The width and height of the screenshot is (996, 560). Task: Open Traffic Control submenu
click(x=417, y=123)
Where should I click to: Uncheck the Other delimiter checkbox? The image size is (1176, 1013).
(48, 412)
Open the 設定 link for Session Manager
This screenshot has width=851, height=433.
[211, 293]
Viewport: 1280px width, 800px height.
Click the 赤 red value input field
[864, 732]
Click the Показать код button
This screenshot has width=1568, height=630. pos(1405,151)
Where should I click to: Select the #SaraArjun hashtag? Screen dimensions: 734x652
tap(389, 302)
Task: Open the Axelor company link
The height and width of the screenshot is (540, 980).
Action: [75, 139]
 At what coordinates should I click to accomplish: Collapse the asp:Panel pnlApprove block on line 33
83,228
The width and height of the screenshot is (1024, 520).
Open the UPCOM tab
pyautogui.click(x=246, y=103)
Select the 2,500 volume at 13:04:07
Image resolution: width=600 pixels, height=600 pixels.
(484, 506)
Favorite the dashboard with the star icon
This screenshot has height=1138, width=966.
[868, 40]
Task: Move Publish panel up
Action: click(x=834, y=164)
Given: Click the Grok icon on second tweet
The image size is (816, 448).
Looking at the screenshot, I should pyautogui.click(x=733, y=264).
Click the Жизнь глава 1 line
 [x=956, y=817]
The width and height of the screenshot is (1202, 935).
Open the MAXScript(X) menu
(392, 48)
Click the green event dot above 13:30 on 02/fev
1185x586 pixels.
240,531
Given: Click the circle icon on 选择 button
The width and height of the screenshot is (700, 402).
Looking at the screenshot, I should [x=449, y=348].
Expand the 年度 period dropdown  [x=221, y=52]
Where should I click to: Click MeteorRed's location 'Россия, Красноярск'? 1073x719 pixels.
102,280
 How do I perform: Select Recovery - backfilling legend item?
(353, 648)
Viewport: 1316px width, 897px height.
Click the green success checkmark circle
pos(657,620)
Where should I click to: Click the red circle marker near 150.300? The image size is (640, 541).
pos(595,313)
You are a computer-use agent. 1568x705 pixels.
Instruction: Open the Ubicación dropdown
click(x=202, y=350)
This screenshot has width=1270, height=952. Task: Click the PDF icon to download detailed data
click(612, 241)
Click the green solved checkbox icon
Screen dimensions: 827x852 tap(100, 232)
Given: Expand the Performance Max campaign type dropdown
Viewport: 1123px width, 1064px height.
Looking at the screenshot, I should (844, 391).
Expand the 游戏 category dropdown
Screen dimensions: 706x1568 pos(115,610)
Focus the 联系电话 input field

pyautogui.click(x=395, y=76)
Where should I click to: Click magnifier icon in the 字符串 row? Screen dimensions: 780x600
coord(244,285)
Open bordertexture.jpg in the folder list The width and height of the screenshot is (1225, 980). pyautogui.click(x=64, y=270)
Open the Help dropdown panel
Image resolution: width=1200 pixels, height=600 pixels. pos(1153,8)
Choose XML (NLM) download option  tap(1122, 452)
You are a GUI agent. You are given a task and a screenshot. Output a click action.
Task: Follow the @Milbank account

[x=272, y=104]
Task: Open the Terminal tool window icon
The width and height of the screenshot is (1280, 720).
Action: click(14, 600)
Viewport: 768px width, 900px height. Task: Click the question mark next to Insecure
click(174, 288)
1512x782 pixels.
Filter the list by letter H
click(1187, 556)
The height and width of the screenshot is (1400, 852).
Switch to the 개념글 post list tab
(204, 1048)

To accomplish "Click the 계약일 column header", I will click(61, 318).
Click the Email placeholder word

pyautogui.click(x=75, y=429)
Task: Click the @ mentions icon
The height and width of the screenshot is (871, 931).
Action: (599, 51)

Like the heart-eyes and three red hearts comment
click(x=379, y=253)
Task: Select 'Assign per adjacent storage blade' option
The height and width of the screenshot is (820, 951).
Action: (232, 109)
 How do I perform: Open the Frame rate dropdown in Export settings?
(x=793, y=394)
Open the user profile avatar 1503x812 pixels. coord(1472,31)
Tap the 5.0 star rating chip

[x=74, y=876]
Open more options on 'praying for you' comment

Task prompt
Return the lines above exactly, keeping every word.

Solution for this task
The width and height of the screenshot is (996, 560). Task: Open Traffic Control submenu
click(x=417, y=123)
Where should I click to: Uncheck the Other delimiter checkbox? The image size is (1176, 1013).
(48, 412)
Open the 設定 link for Session Manager
This screenshot has width=851, height=433.
[211, 293]
Viewport: 1280px width, 800px height.
Click the 赤 red value input field
[864, 732]
Click the Показать код button
This screenshot has width=1568, height=630. pos(1405,151)
Where should I click to: Select the #SaraArjun hashtag? Screen dimensions: 734x652
tap(389, 302)
Task: Open the Axelor company link
The height and width of the screenshot is (540, 980).
Action: [75, 139]
 At what coordinates should I click to accomplish: Collapse the asp:Panel pnlApprove block on line 33
83,228
The width and height of the screenshot is (1024, 520).
Open the UPCOM tab
pyautogui.click(x=246, y=103)
Select the 2,500 volume at 13:04:07
Image resolution: width=600 pixels, height=600 pixels.
(484, 506)
Favorite the dashboard with the star icon
This screenshot has height=1138, width=966.
[868, 40]
Task: Move Publish panel up
Action: click(x=834, y=164)
Given: Click the Grok icon on second tweet
The image size is (816, 448).
Looking at the screenshot, I should pyautogui.click(x=733, y=264).
Click the Жизнь глава 1 line
 [x=956, y=817]
The width and height of the screenshot is (1202, 935).
Open the MAXScript(X) menu
(392, 48)
Click the green event dot above 13:30 on 02/fev
1185x586 pixels.
240,531
Given: Click the circle icon on 选择 button
The width and height of the screenshot is (700, 402).
Looking at the screenshot, I should [x=449, y=348].
Expand the 年度 period dropdown  [x=221, y=52]
Where should I click to: Click MeteorRed's location 'Россия, Красноярск'? 1073x719 pixels.
102,280
 How do I perform: Select Recovery - backfilling legend item?
(353, 648)
Viewport: 1316px width, 897px height.
Click the green success checkmark circle
pos(657,620)
Where should I click to: Click the red circle marker near 150.300? The image size is (640, 541).
pos(595,313)
You are a computer-use agent. 1568x705 pixels.
Instruction: Open the Ubicación dropdown
click(x=202, y=350)
This screenshot has width=1270, height=952. Task: Click the PDF icon to download detailed data
click(612, 241)
Click the green solved checkbox icon
Screen dimensions: 827x852 tap(100, 232)
Given: Expand the Performance Max campaign type dropdown
Viewport: 1123px width, 1064px height.
Looking at the screenshot, I should (844, 391).
Expand the 游戏 category dropdown
Screen dimensions: 706x1568 pos(115,610)
Focus the 联系电话 input field

pyautogui.click(x=395, y=76)
Where should I click to: Click magnifier icon in the 字符串 row? Screen dimensions: 780x600
coord(244,285)
Open bordertexture.jpg in the folder list The width and height of the screenshot is (1225, 980). pyautogui.click(x=64, y=270)
Open the Help dropdown panel
Image resolution: width=1200 pixels, height=600 pixels. pos(1153,8)
Choose XML (NLM) download option  tap(1122, 452)
You are a GUI agent. You are given a task and a screenshot. Output a click action.
Task: Follow the @Milbank account

[x=272, y=104]
Task: Open the Terminal tool window icon
The width and height of the screenshot is (1280, 720).
Action: click(14, 600)
Viewport: 768px width, 900px height. Task: Click the question mark next to Insecure
click(174, 288)
1512x782 pixels.
Filter the list by letter H
click(1187, 556)
The height and width of the screenshot is (1400, 852).
Switch to the 개념글 post list tab
(204, 1048)

To accomplish "Click the 계약일 column header", I will click(61, 318).
Click the Email placeholder word

pyautogui.click(x=75, y=429)
Task: Click the @ mentions icon
The height and width of the screenshot is (871, 931).
Action: (599, 51)

Like the heart-eyes and three red hearts comment
click(x=379, y=253)
Task: Select 'Assign per adjacent storage blade' option
The height and width of the screenshot is (820, 951).
Action: (232, 109)
 How do I perform: Open the Frame rate dropdown in Export settings?
(x=793, y=394)
Open the user profile avatar 1503x812 pixels. coord(1472,31)
Tap the 5.0 star rating chip

[x=74, y=876]
Open more options on 'praying for you' comment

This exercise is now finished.